The King Wen Sequence of hexagrams (who knows who really created it or how old it might be?) is a source of endless fascination. People keep on finding patterns in it.
The first to catch my interest was Danny Van den Berghe’s discovery of a ‘landscape’ of trigrams (download the articles ‘King Wen’s Order’ and ‘The I Ching Landscape’ from here). There are 660 pages on Classical Chinese Combinatorics by Richard Cook. (I haven’t read that one; my maths isn’t remotely up to it.) Scott Davis has recently elucidated some beautiful patterns that combine text and structure in his The Classic of Changes in cultural context. (Huge, fascinating, and not light reading.) I’ve been captivated by sequence patterns myself – and no doubt there’s a lot more good work I’ve omitted to mention.
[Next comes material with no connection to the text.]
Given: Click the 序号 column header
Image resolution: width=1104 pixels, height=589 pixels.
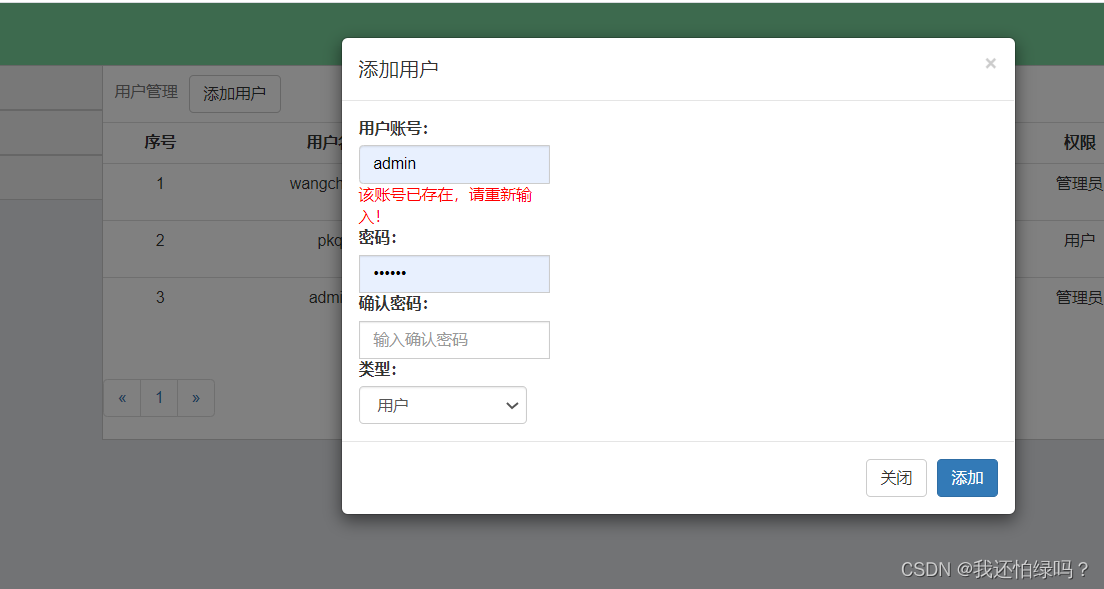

I’ve read claims that the arrangement of the pairs through the Sequence is random – that if you want regularity and pattern, you need to turn to an alternative arrangement such as Shao Yong’s. This strikes me as bizarre, since the problem’s almost the opposite: there are so many interwoven patterns and connections that it seems impossible to find a single pattern running through the whole sequence.
Except… that it isn’t. The King Wen Sequence makes a single, perfectly simple pattern that you can understand at a glance. You’ll find it in this unassuming little pdf by Gert Gritter, The Hidden Pattern in the Classical Sequence of the I Ching. In the course of reading it I went from ‘Oh, pretty…’ (on page 7) to ‘Wow‘ (by page 10) – I expect you’ll do the same. How could we have failed to notice this?
…and now, how do we use this in readings?